══ DATA TO EXAMINE ══

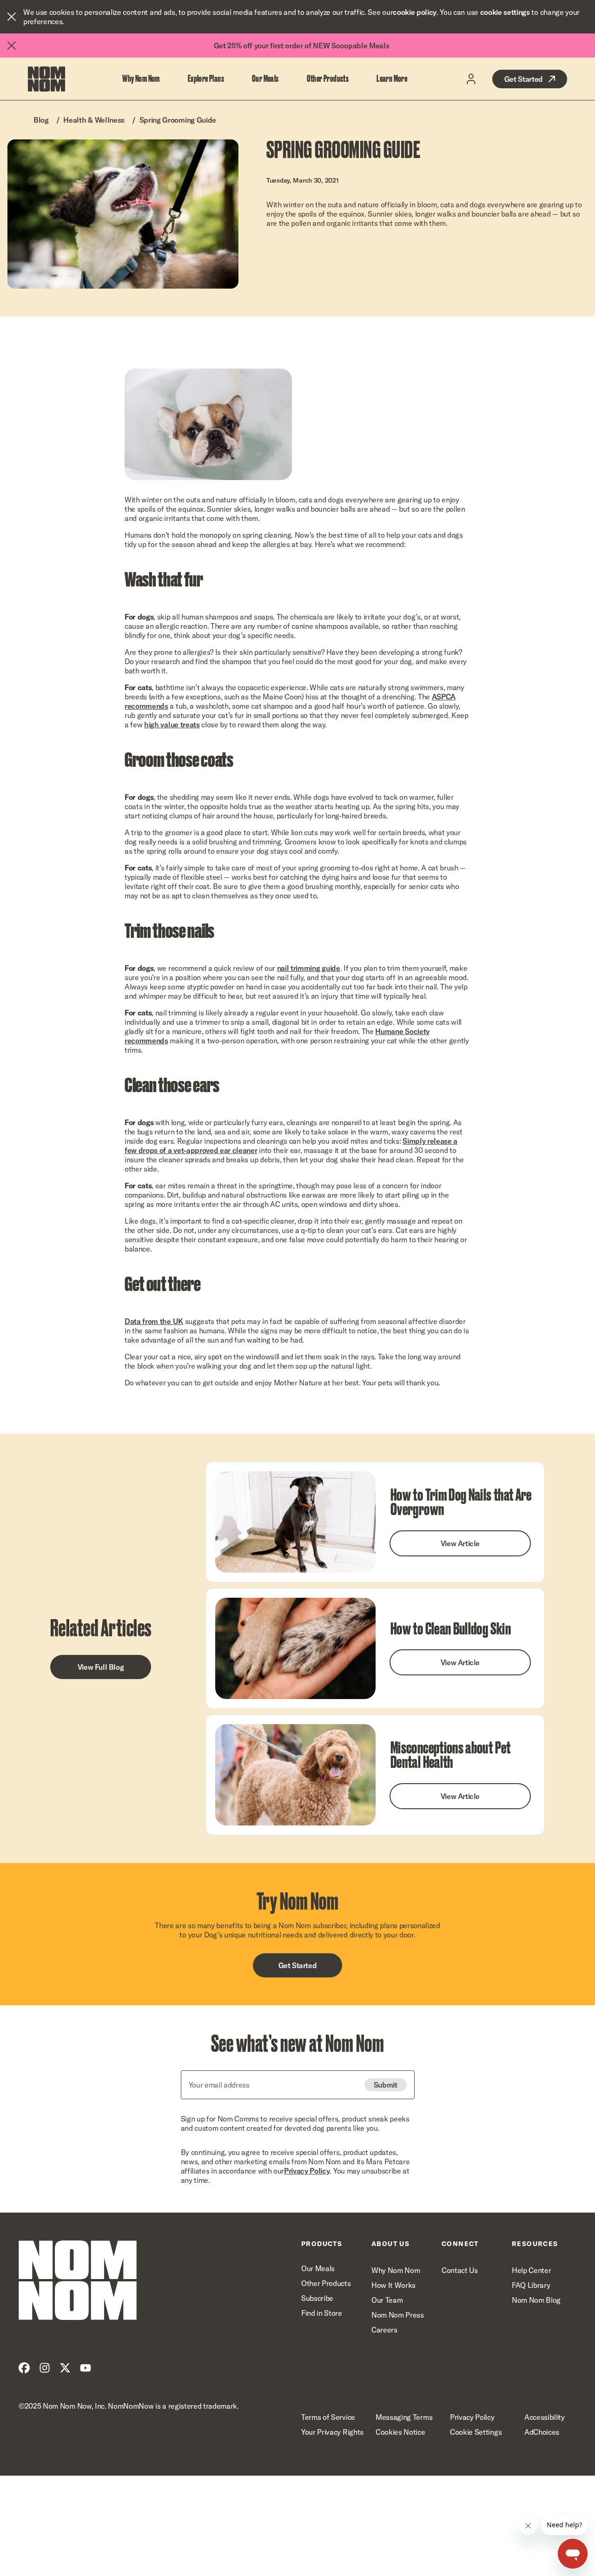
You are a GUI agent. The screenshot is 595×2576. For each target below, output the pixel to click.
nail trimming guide (308, 968)
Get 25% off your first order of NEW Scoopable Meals (302, 45)
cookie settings (505, 12)
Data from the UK (154, 1321)
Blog (41, 120)
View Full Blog (101, 1667)
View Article (460, 1543)
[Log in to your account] (470, 79)
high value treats (172, 724)
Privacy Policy (307, 2170)
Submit (385, 2084)
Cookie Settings (476, 2432)
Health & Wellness (94, 120)
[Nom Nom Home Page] (78, 2280)
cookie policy (414, 12)
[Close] (11, 17)
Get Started (523, 79)
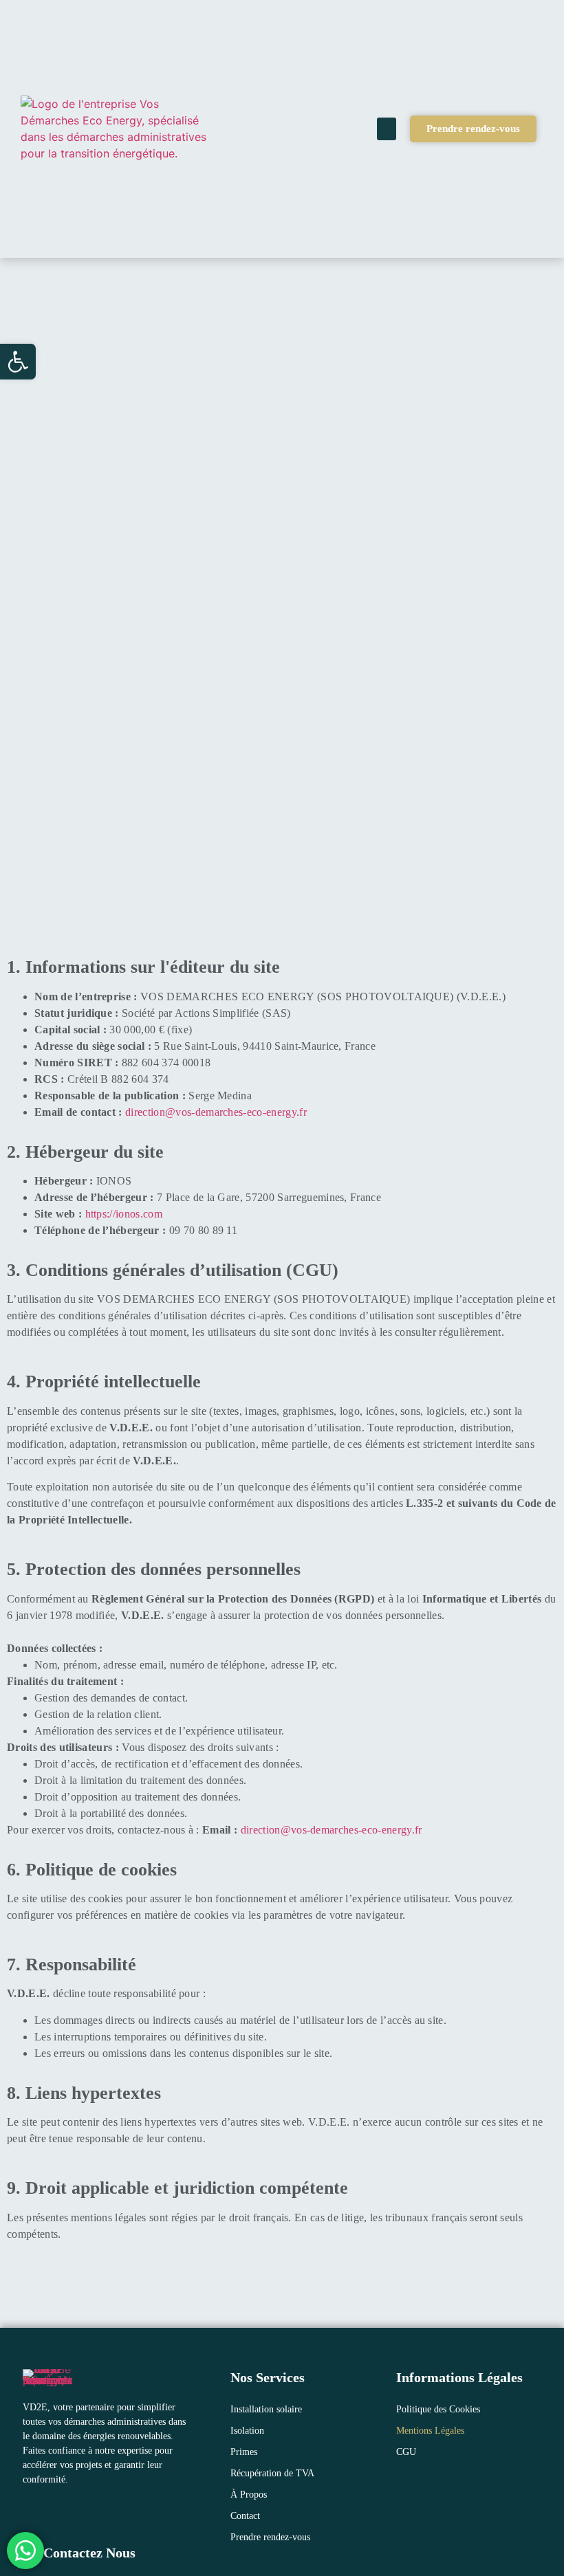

═══

▶ ASSIGNED TASK: Once the line containing "[Nom Nom Home Page] (78, 2280)" is found, write out exactly that line and each line after it through the end of the entries, omitting pictures.

▶ RESULT FOR THIS TASK:
[Nom Nom Home Page] (78, 2280)
cookie policy (414, 12)
[Close] (11, 17)
Get Started (523, 79)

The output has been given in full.